Set task -
Which lines in the records below contain the word "perform"? Collect each of those lines and copy it out in full.

* begin Exercise materials *

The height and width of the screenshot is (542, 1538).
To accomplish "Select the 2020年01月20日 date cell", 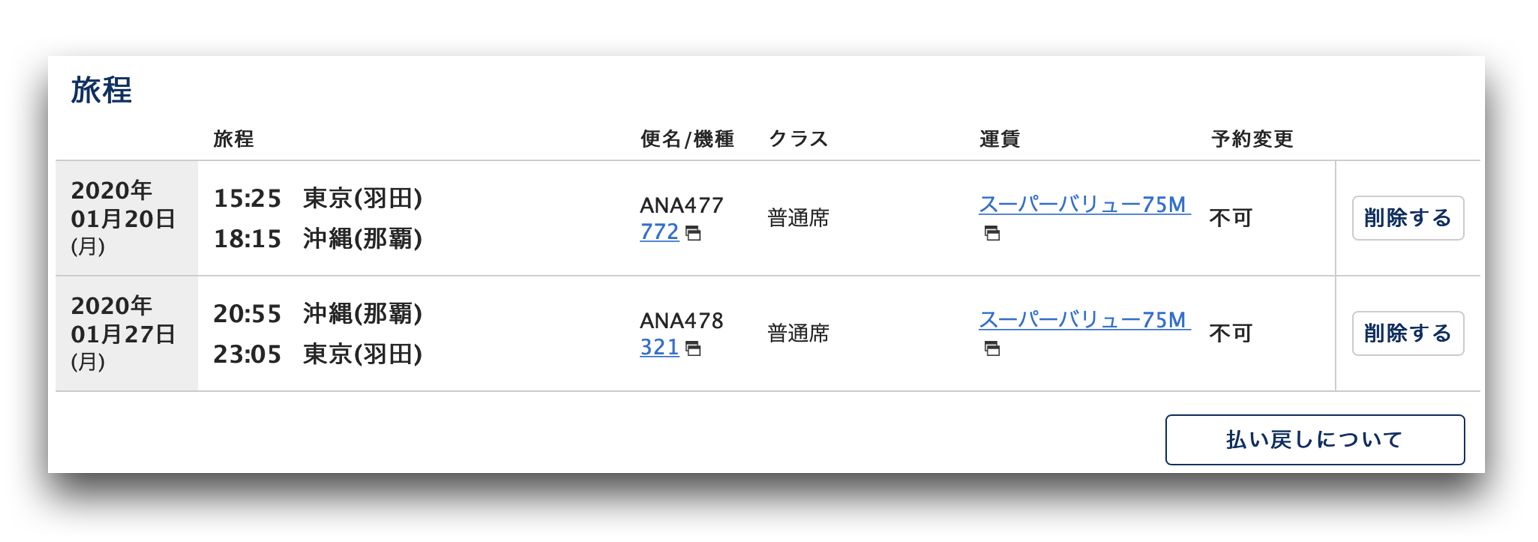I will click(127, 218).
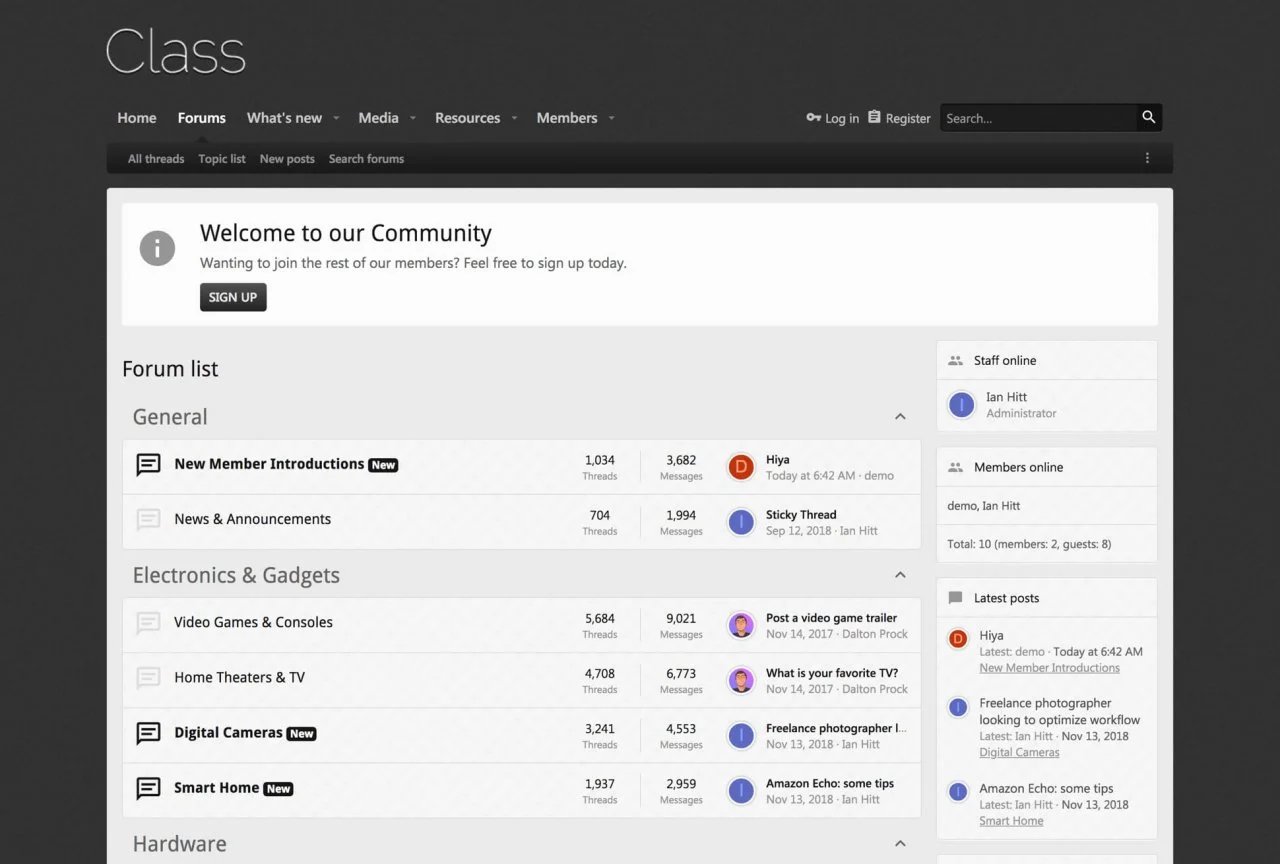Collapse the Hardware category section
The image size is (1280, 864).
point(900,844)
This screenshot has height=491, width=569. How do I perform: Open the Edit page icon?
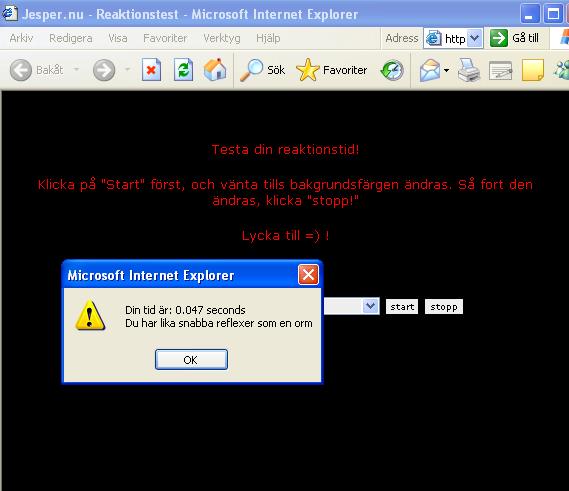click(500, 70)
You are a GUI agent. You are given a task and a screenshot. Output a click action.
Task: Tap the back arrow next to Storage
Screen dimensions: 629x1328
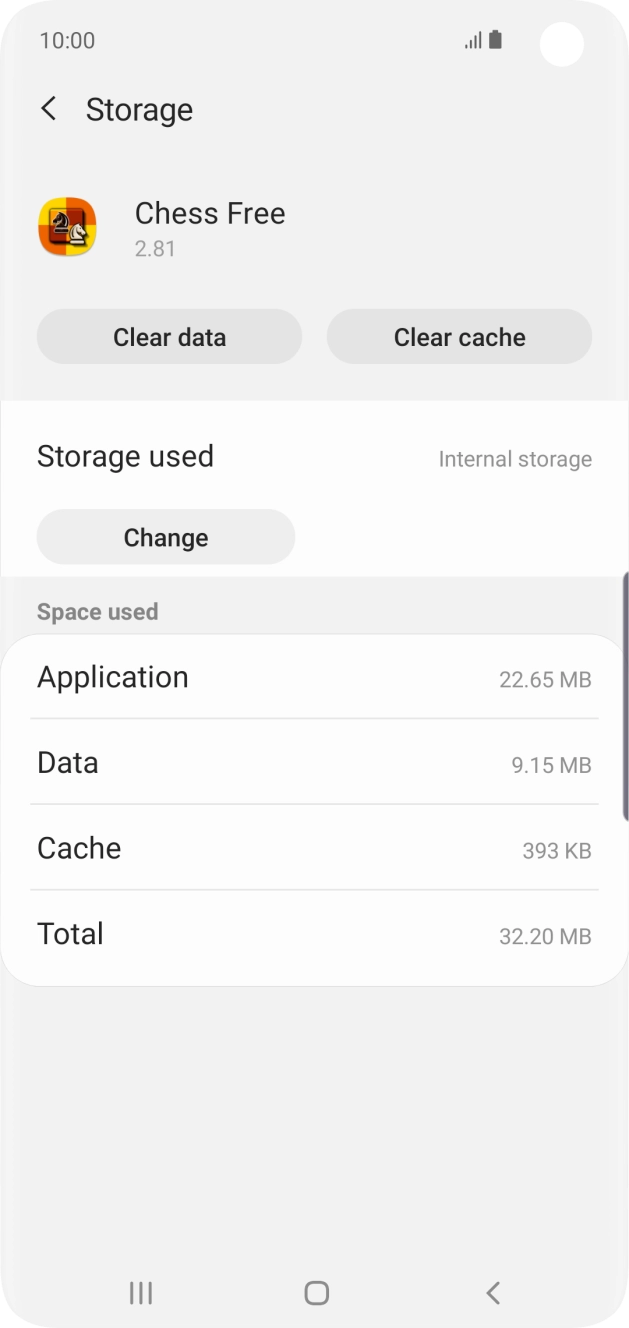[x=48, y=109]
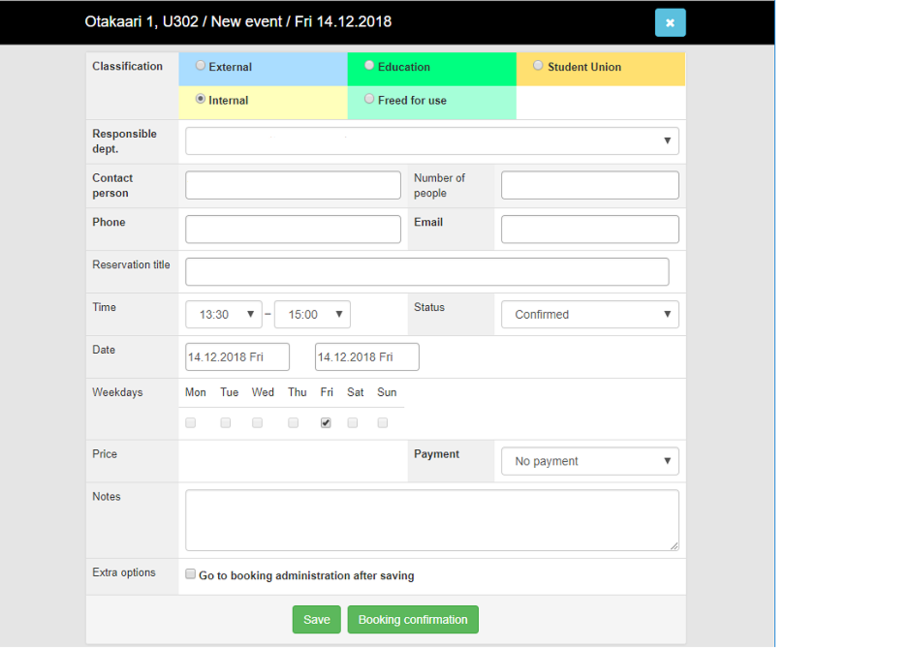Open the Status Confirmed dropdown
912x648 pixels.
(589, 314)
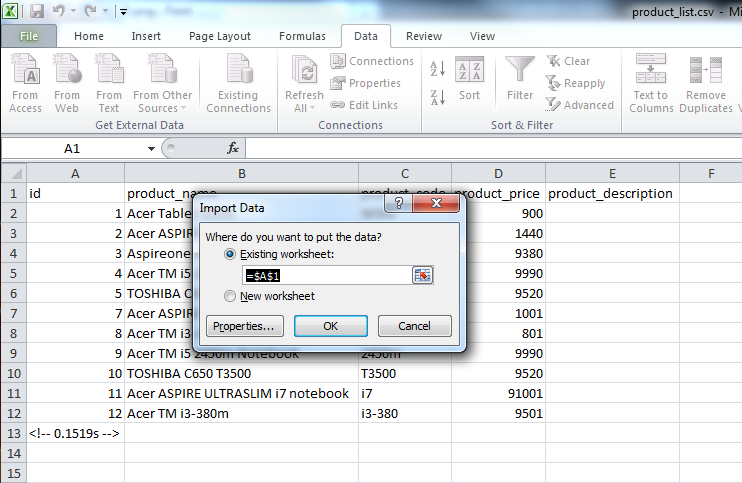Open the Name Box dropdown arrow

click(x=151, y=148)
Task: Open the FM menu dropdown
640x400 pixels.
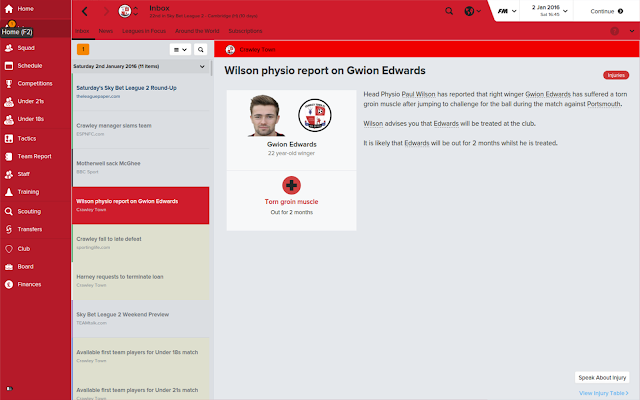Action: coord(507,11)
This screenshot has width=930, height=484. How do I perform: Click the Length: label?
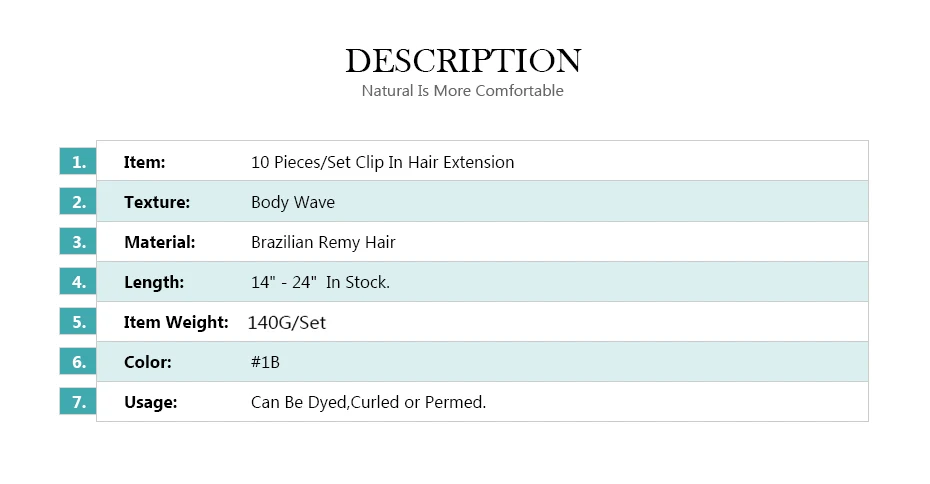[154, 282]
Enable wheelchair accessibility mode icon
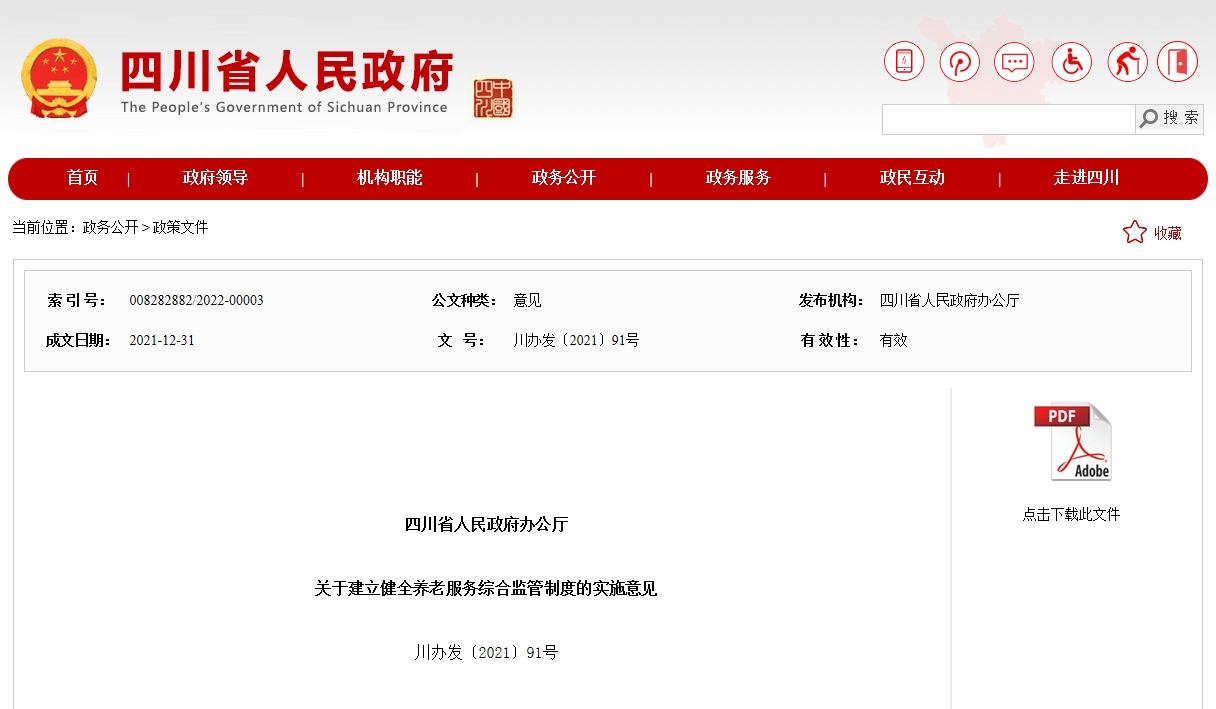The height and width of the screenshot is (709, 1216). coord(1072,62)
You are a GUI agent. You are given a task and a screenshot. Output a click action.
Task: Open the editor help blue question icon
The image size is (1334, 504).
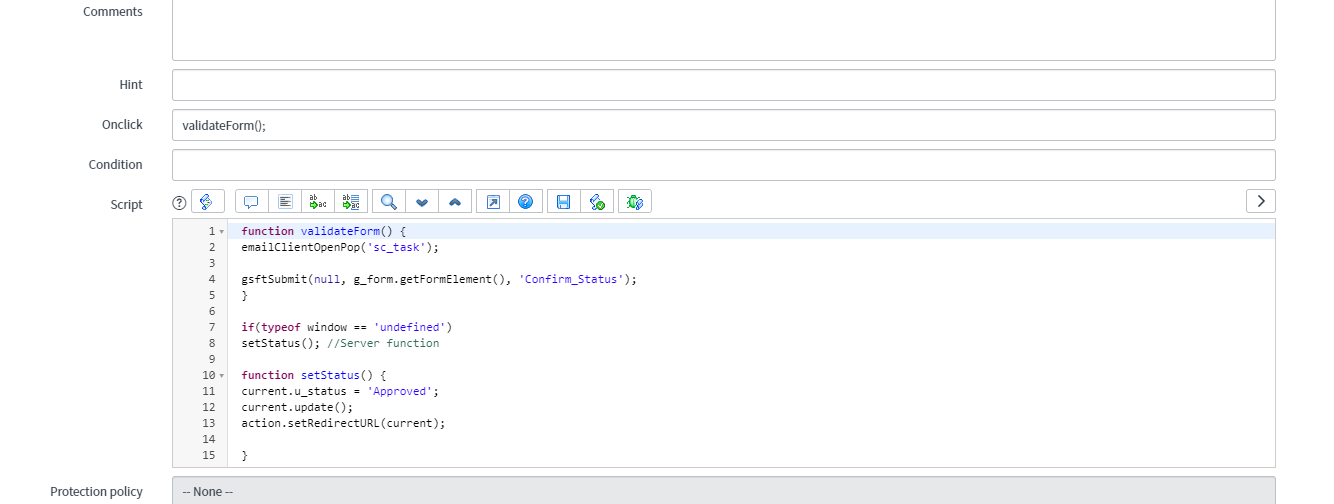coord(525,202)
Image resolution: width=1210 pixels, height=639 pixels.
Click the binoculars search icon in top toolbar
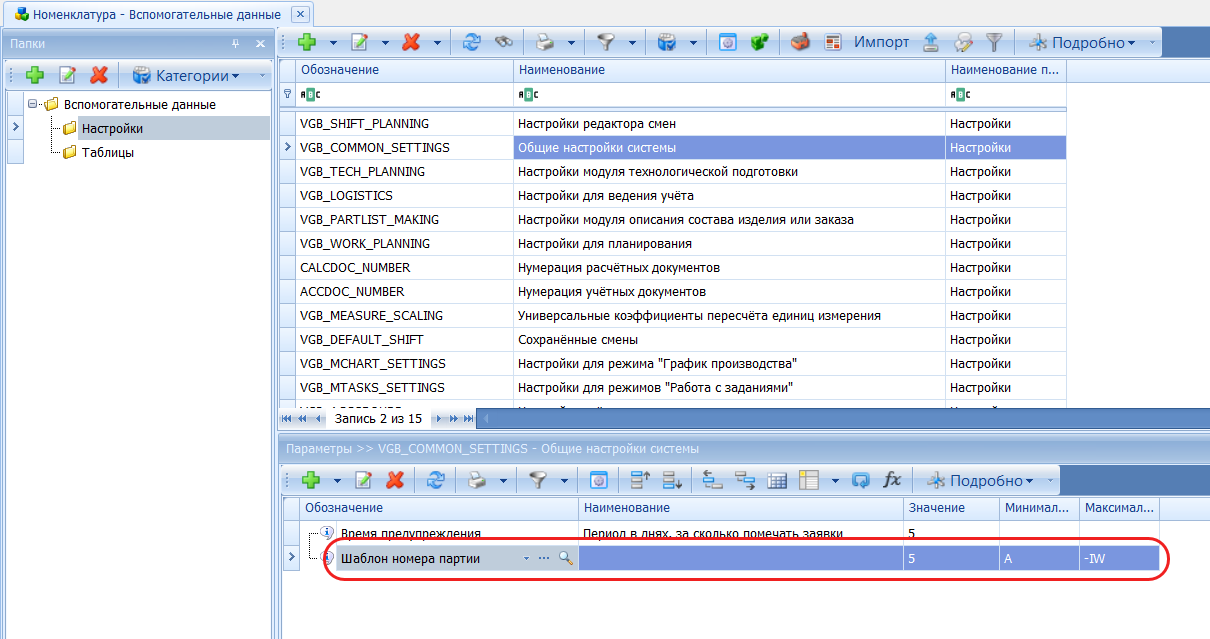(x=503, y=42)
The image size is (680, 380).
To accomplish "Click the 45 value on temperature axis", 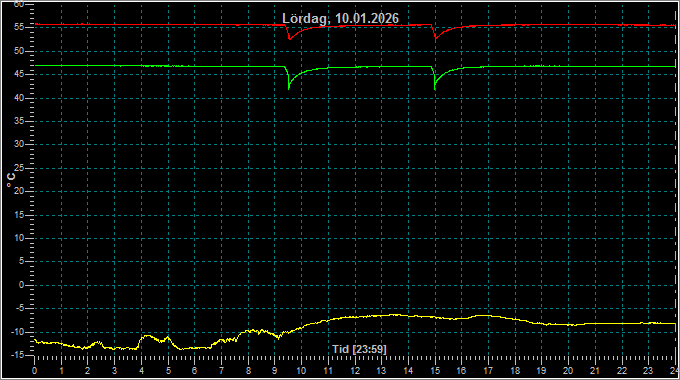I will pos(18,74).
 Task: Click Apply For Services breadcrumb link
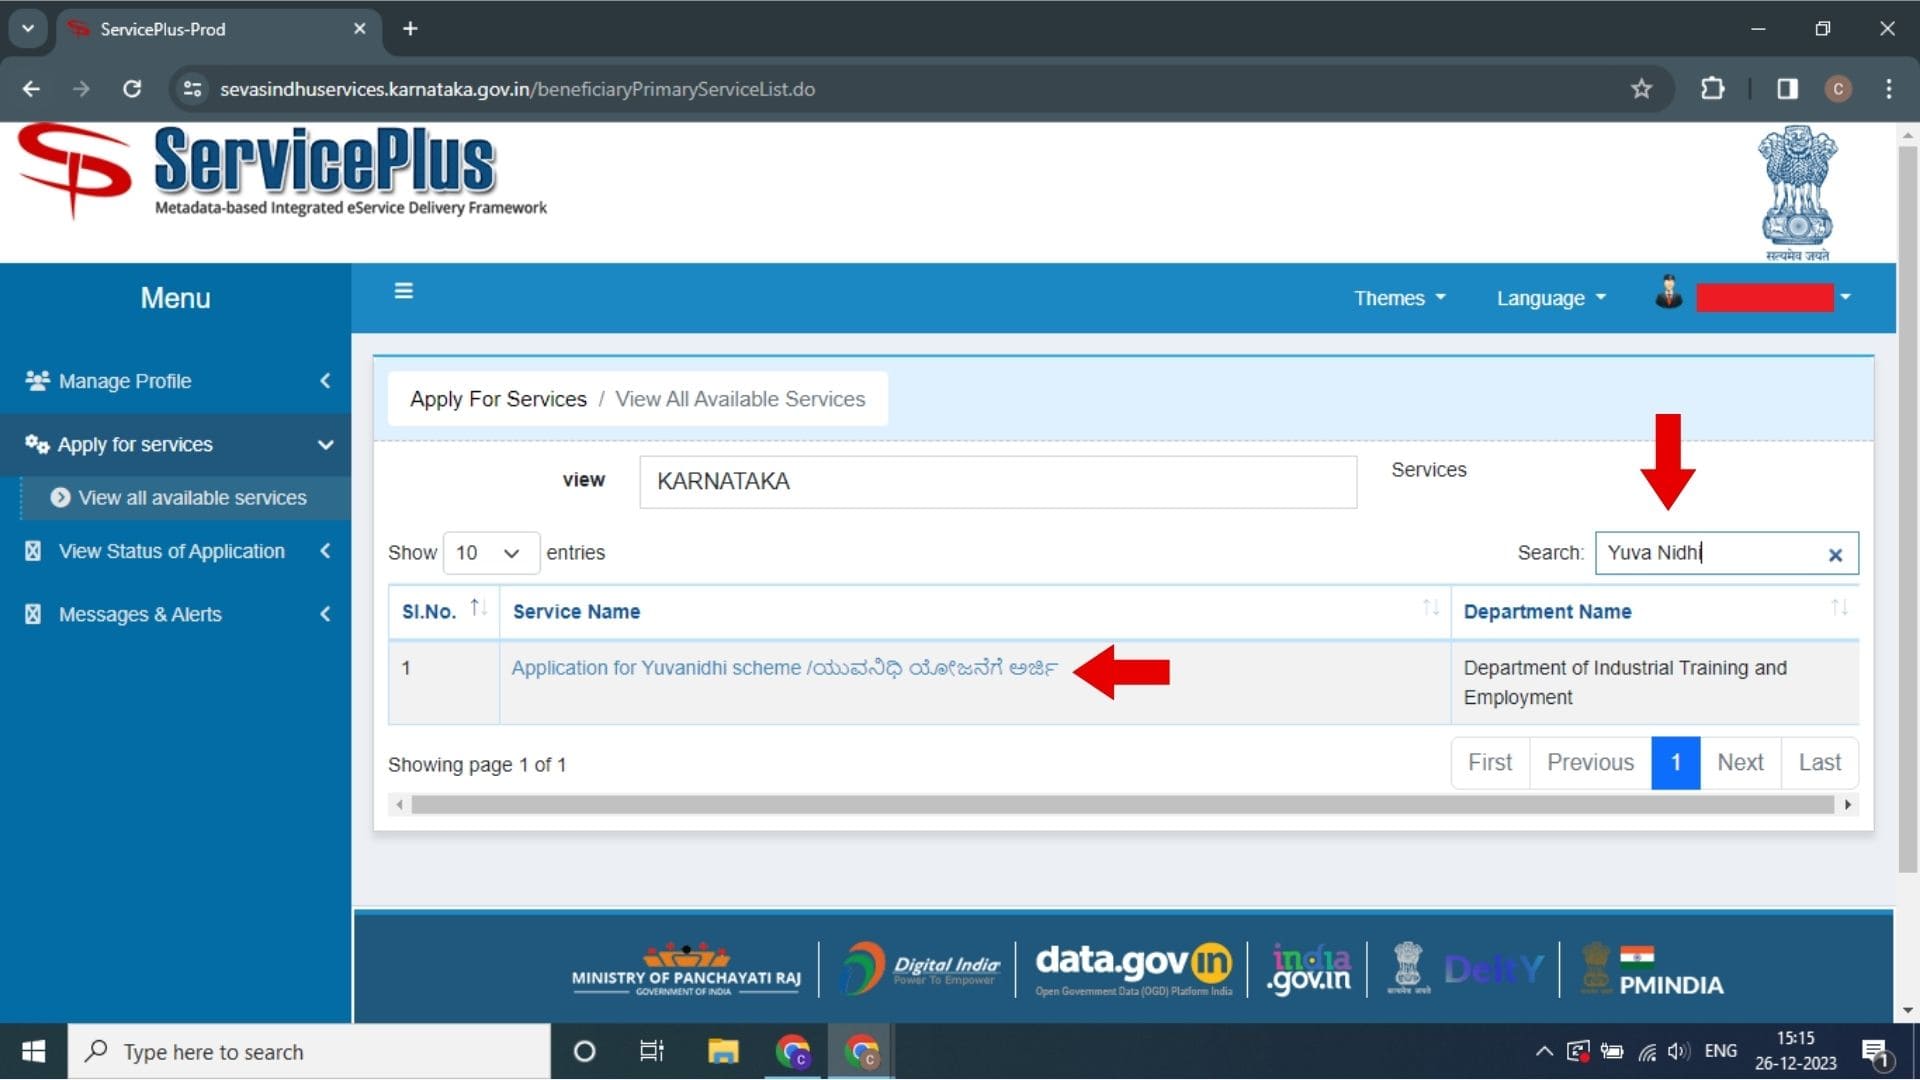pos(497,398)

* end Exercise materials *

Solution for this task -
This screenshot has height=491, width=569. How do I perform: Open the Edit page icon?
This screenshot has width=930, height=484. How do I perform: Click the Length: label?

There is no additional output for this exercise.